Task objective>
Where does the word "Click" occur in the data below? Copy each line that holds it.

__________________________________________________

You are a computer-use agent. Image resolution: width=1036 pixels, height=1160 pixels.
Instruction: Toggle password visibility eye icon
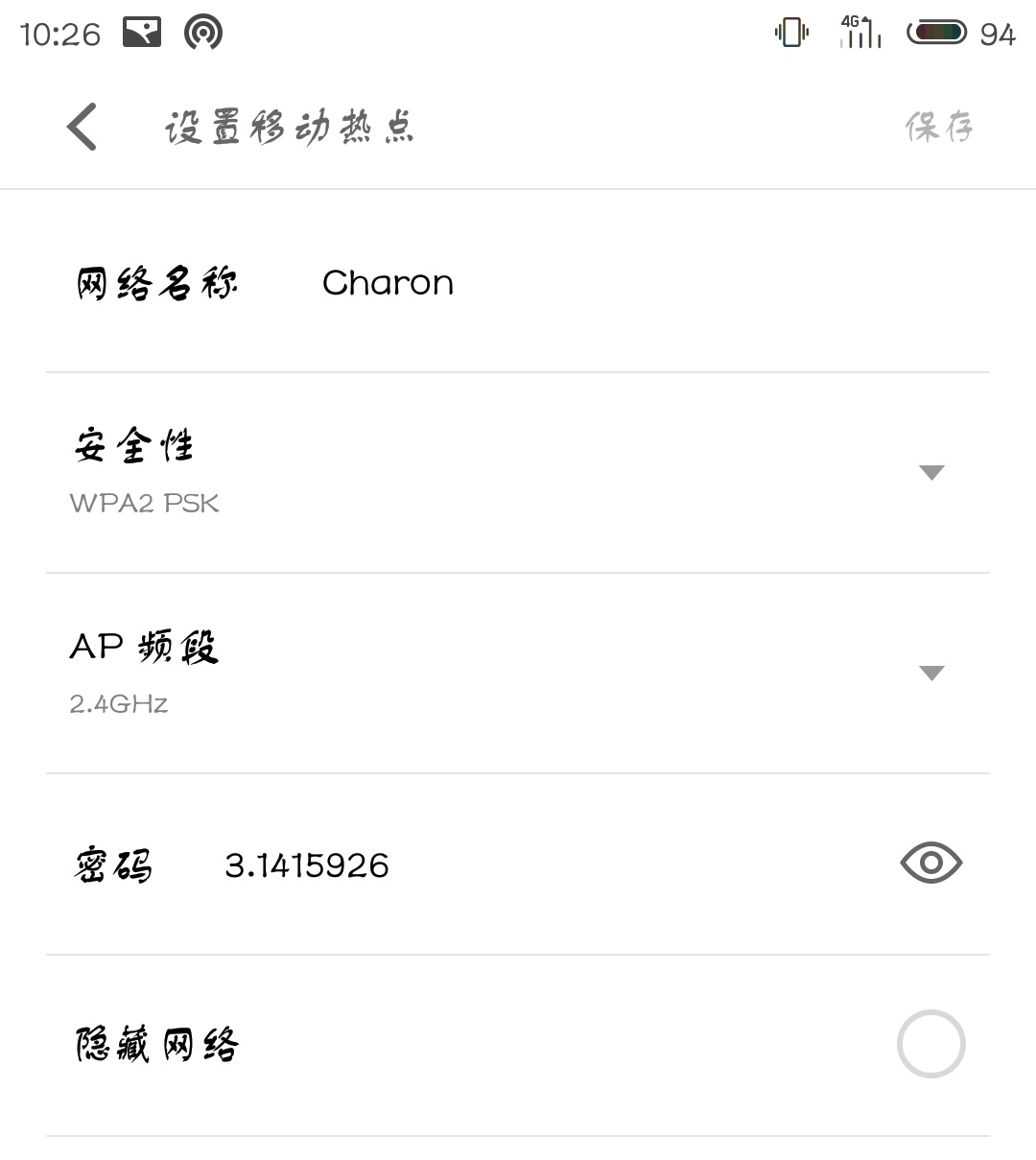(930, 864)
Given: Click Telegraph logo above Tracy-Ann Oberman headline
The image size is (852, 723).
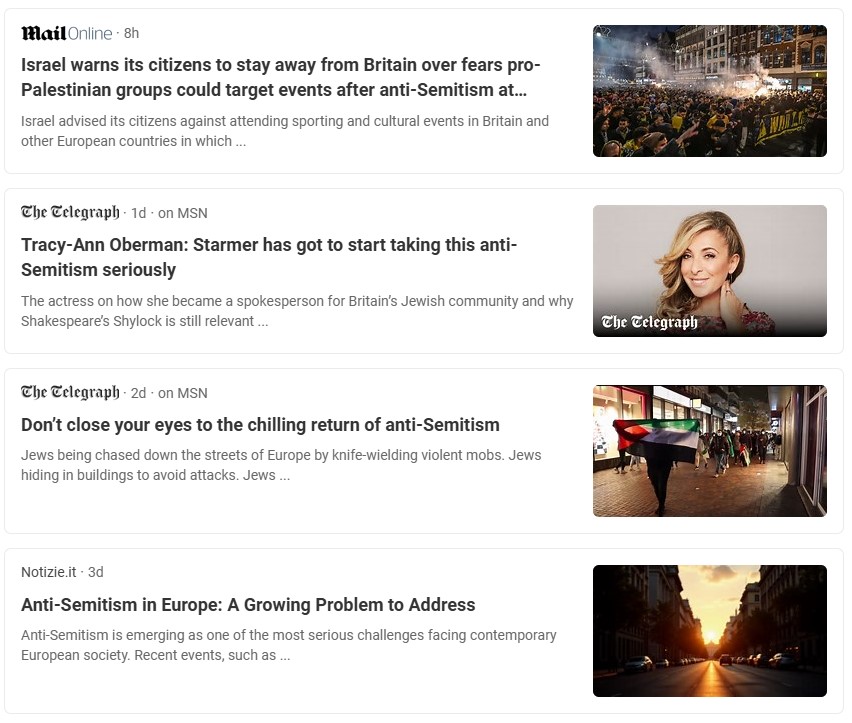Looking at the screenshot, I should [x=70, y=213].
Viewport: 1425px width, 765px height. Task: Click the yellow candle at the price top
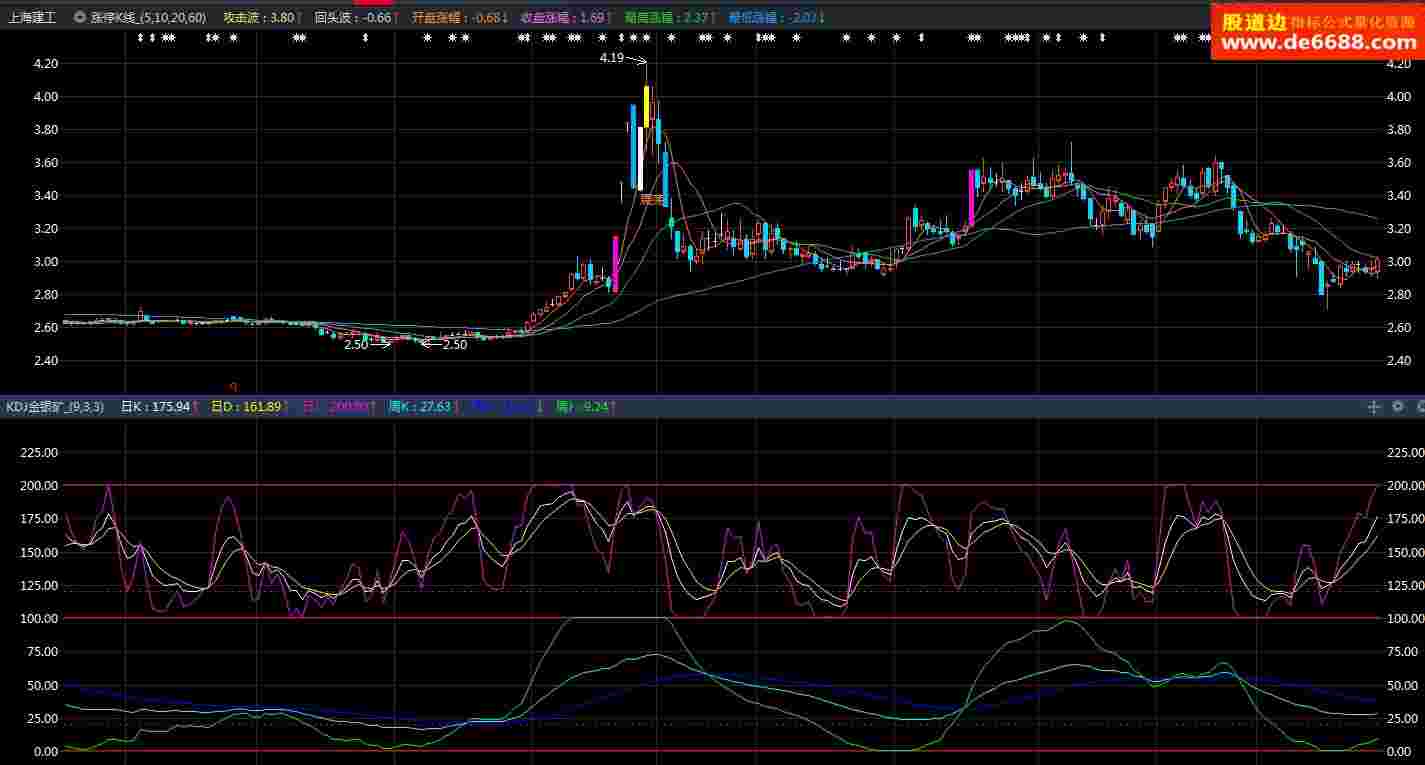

__________________________________________________

Response for this exercise>
Given: Click Telegraph logo above Tracy-Ann Oberman headline
Viewport: 1425px width, 765px height. Task: Click the yellow candle at the price top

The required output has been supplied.